Soon afterward, Ms. Collins moved to the United States and published “Chances” (1981), her first book featuring Lucky Santangelo, a character whose determination to steer her own course reflected the author’s personality. Lucky was the focus of such later titles as “Lucky” (1985), “Lady Boss” (1990) and “Dangerous Kiss” (1999).

After “Hollywood Wives” appeared, provoking hostility in Beverly Hills and harsh reviews elsewhere, Ms. Collins defended herself by saying that she was only telling the truth about some women “right down to their tummy tucks, designer panties” and other accoutrements of decadence.

It sold more than 10 million copies and was made into a miniseries, featuring actresses such as Angie Dickinson, Suzanne Somers and Candice Bergen.
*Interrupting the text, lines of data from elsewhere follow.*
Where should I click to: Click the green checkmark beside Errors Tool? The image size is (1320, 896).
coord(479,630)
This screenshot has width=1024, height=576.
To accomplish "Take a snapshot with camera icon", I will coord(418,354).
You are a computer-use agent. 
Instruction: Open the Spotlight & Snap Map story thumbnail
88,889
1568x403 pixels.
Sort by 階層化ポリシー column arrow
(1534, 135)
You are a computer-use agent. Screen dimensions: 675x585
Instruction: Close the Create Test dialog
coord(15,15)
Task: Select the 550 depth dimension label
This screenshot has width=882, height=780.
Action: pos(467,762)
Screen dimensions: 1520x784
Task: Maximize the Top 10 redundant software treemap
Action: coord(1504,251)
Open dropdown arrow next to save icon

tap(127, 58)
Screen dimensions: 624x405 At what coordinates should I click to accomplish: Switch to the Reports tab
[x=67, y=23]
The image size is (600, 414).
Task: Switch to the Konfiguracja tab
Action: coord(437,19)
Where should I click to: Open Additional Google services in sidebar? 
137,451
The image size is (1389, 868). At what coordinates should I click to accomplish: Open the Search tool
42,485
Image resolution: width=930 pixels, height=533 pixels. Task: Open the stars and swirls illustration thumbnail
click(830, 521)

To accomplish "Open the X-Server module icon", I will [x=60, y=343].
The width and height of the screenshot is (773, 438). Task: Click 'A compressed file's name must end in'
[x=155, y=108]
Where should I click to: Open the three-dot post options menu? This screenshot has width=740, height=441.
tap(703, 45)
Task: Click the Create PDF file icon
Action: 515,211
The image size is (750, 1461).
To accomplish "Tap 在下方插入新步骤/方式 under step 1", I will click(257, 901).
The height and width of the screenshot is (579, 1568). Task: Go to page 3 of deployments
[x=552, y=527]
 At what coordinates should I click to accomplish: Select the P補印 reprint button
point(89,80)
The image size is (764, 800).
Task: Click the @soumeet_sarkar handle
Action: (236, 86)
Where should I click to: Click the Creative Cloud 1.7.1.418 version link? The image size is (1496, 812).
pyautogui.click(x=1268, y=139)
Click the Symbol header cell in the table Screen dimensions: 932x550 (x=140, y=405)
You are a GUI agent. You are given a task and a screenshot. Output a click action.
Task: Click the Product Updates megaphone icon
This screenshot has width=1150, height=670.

Sequels included “Hollywood Husbands” and “Hollywood Kids.”

Lerman died of cancer in 1992. Ms. Collins’s fiancé, Los Angeles businessman Frank Calcagnini, died of brain cancer in 1996. Besides her sister, survivors include her children, including two daughters from her marriage to Lerman, and a younger brother. She held American and British citizenship.

She told a British interviewer in 2012 that she had been thinking about her legacy: “On my tombstone, I want to have the words: ‘She gave a lot of people a lot of pleasure.’ ” She laughed, “wickedly,” the reporter noted, before adding, “Take that as you will.”